> **Task requirements**: Pictures stay out of the copy; output exactly the lines from the one containing "817x628 pixels." through the end of the material.
Segment Start: Exercise data
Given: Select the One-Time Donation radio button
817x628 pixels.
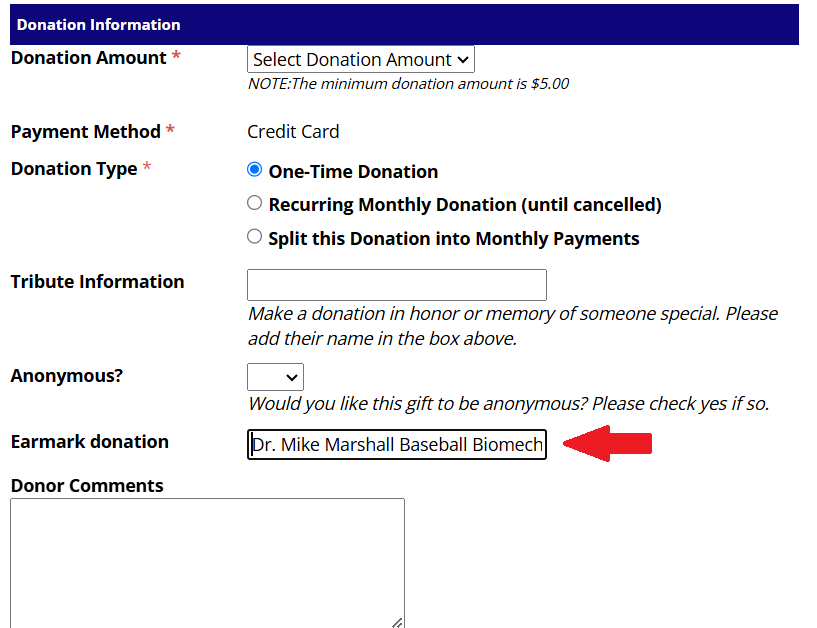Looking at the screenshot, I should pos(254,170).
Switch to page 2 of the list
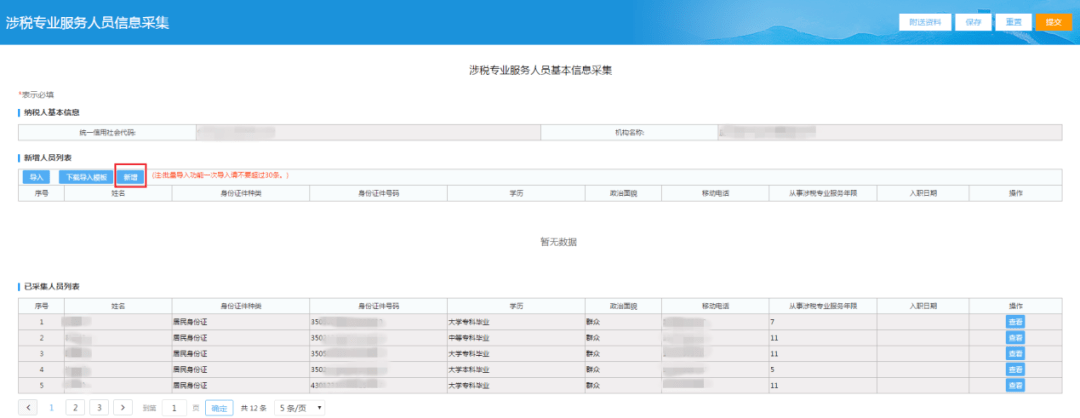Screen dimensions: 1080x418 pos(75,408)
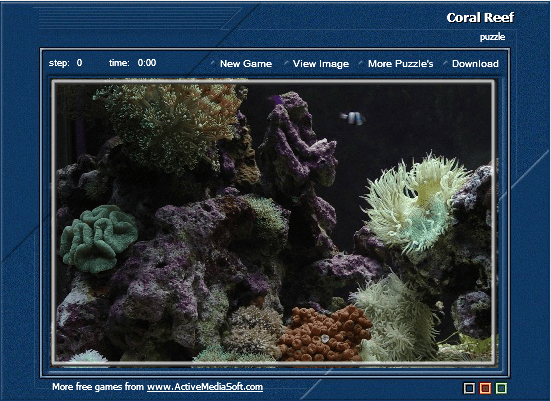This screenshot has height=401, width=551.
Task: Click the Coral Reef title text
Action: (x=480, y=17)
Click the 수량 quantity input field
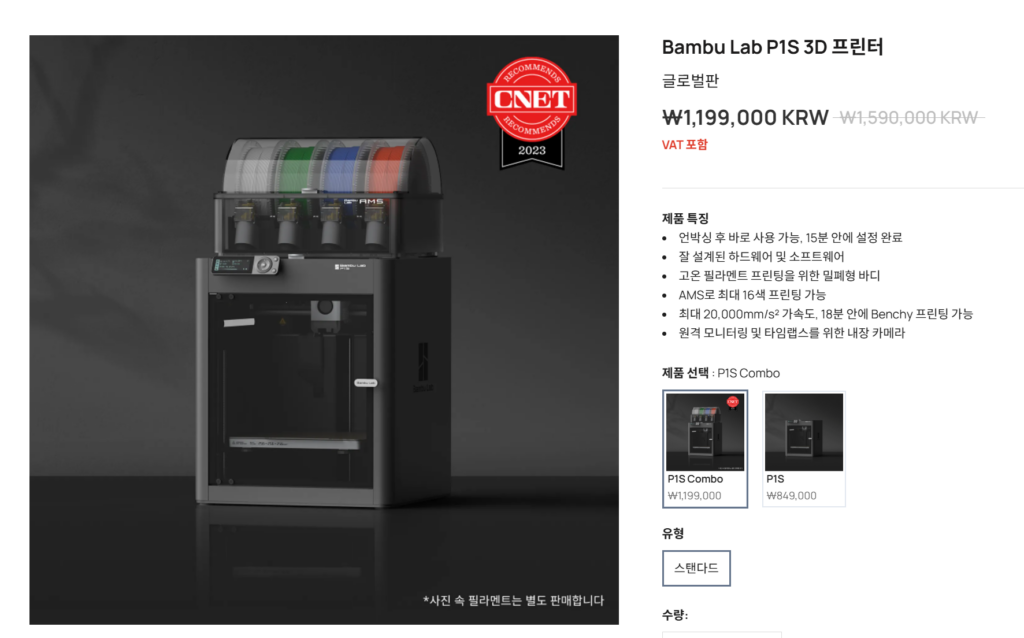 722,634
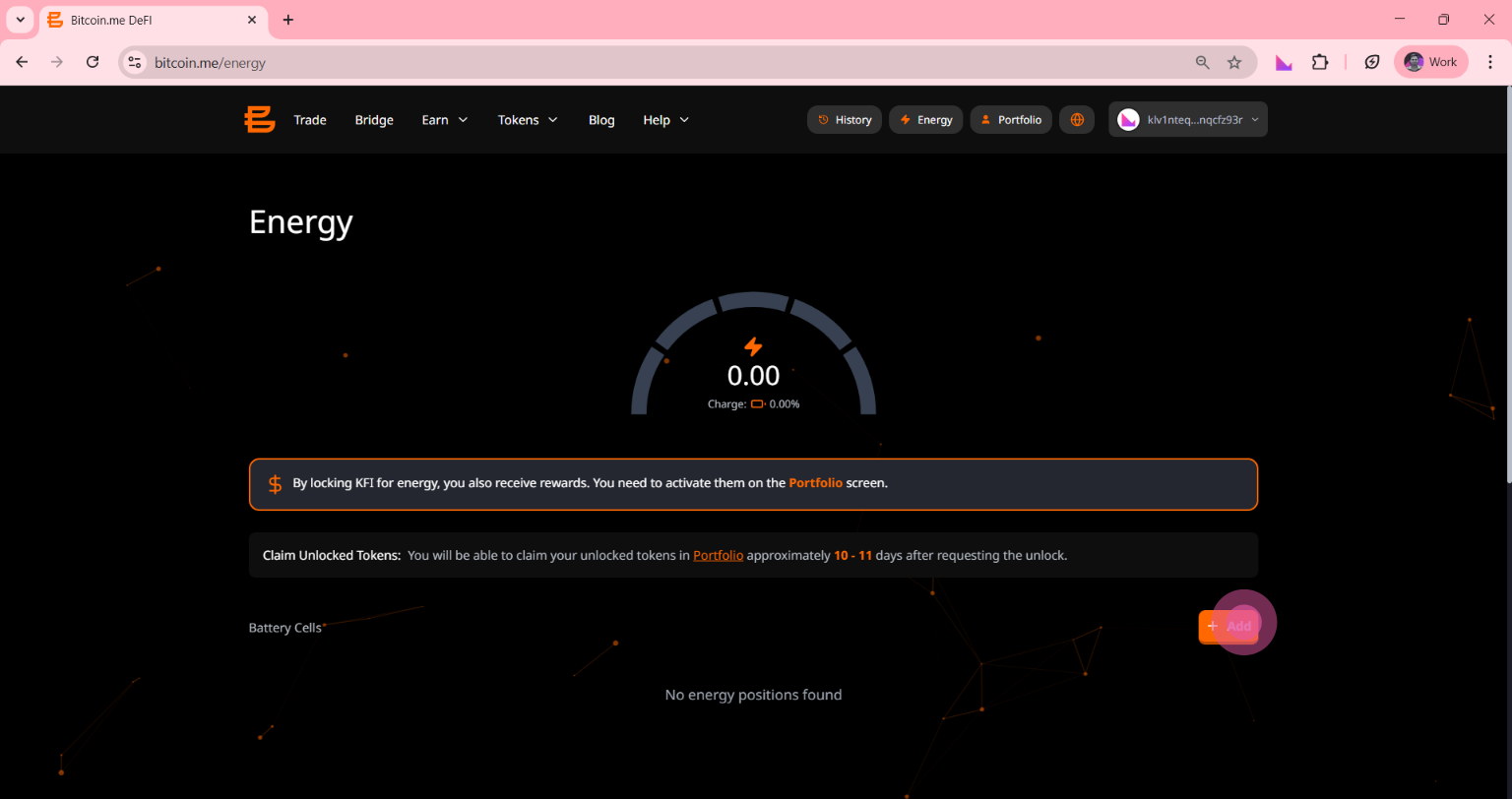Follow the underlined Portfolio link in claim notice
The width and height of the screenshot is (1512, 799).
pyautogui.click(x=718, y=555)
Segment End: Exercise data
> **Solved exercise**:
817x628 pixels.
Looking at the screenshot, I should pos(254,170).
Switch to page 2 of the list
Screen dimensions: 1080x418 pos(75,408)
This screenshot has height=401, width=551.
Task: Click the Coral Reef title text
Action: (x=480, y=17)
Click the 수량 quantity input field
 722,634
Follow the underlined Portfolio link in claim notice
The width and height of the screenshot is (1512, 799).
pyautogui.click(x=718, y=555)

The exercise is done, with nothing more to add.